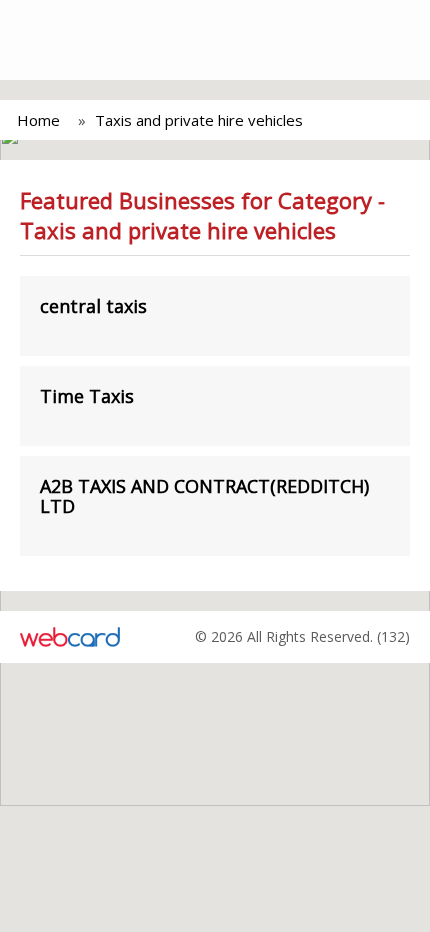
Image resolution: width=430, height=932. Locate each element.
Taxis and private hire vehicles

...

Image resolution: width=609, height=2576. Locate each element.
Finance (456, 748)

...

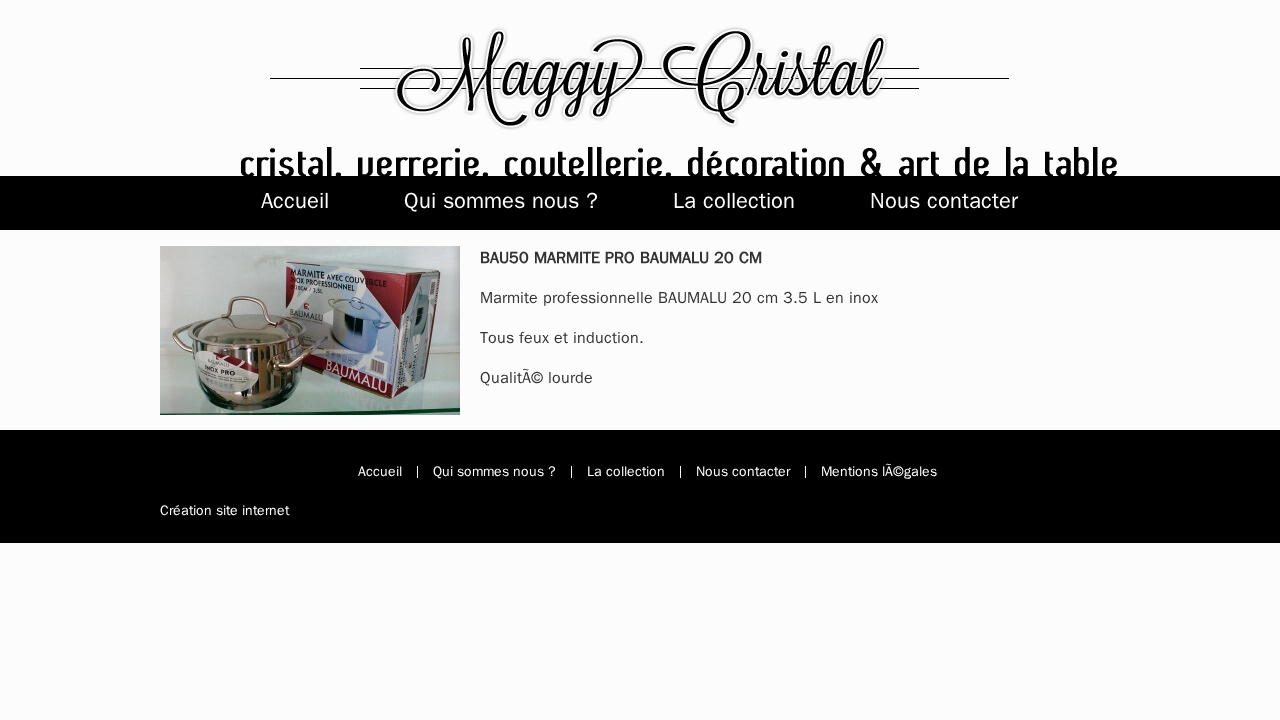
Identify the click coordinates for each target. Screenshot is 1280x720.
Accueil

TASK REQUIREMENTS :: In the records above, the line with "Image resolution: width=430, height=932." marks the start and the line with "Taxis and private hire vehicles" marks the end; copy that stretch exactly, both lines included, and nothing else.

RESULT ::
Image resolution: width=430, height=932. Locate each element.
Taxis and private hire vehicles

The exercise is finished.